Uma dos temas que mobilizam missionários é a prática de alguns povos indígenas de matar crianças acometidas por certos problemas de saúde. É um tema que suscita longas discussões sobre defesa da vida e o respeito à cultura de povos indígenas.
A ONG Atini, que teve Damares Alves, como uma das fundadoras, é alvo de duas ações do Ministério Público Federal, uma no Distrito Federal e outra em Rondônia, por conta de um vídeo sobre a morte de crianças indígenas. A Funai é parte das ações, ao lado do MPF. Uma delas pediu que a ONG fosse autuada em R$ 1 milhão e a outra, em R$ 3 milhões. O primeiro pedido foi negado pela Justiça em Brasília. O outro, ainda não foi julgado.
A advogada da ONG, Maíra de Paula Barreto Miranda afirmou ao Valor que Damares Alves não é parte da ação porque deixou a Atini em 2015, antes das ações.
O filme tem o título de “Hakani, uma menina chamada sorriso”. Contém depoimentos reais e encenação e trata da história de uma menina e um menino, irmãos de 3 a 5 anos, da etnia Suruwaha, do Amazonas que tinham hipotireoidismo e, pela tradição, tiveram de ser enterrados vivos. A menina foi desenterrada por outro irmão. Levada por um casal de missionários para cuidados médicos, sobreviveu.

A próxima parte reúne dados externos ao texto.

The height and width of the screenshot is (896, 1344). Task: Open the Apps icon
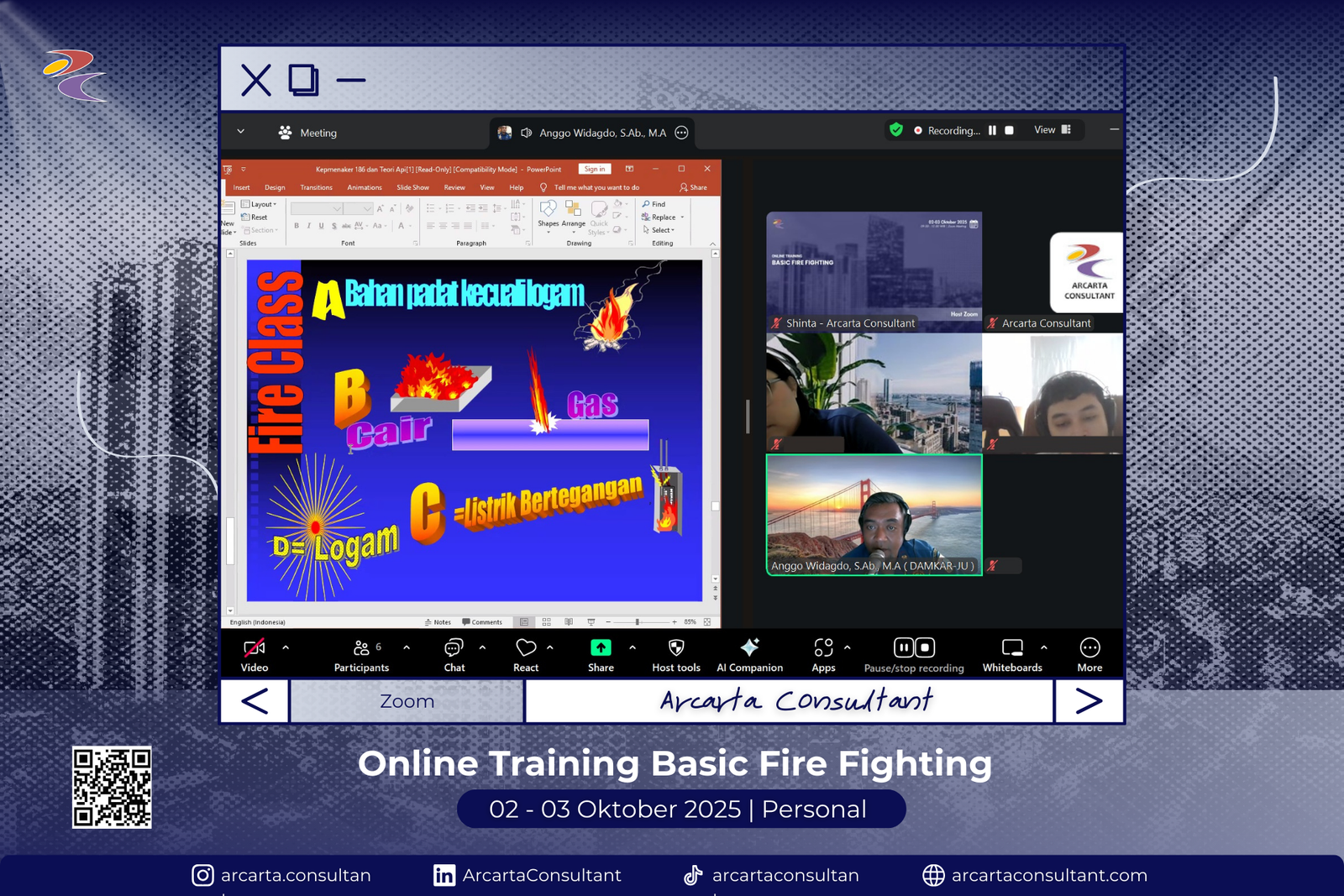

Em uma das ações, o MPF afirma que o vídeo gerou “manifestações preconceituosas e discriminatórias” contra índios e que um objetivo dos produtores era “legitimar” a presença de missionários nas terras indígenas.
A advogada da ONG disse que não se trata disso, mas sim de alertar contra a prática de infanticídio.

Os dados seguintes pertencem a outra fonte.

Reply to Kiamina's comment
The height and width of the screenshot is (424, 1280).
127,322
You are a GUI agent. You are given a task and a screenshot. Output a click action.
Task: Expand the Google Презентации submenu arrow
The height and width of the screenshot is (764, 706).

“Um setor do Ministério Público Federal tem um visão relativista dos direitos humanos, uma visão segundo a qual dependendo de onde você nasce e da sua cultura você não tem direito à vida”, disse ela. O vídeo, por ordem judicial, foi retirado do site da Atini e do da Jovens com uma Missão (Jocum). Mas continua no YouTube.
A advogada recorre da decisão. E diz – reiterando um argumento comum em igrejas com atuação missionária indígena – que índios têm direito de conhecer informações sobre saúde e outros pontos de vista que não os seus. “E têm o direito de saber que existem outras religiões”, defende a advogada.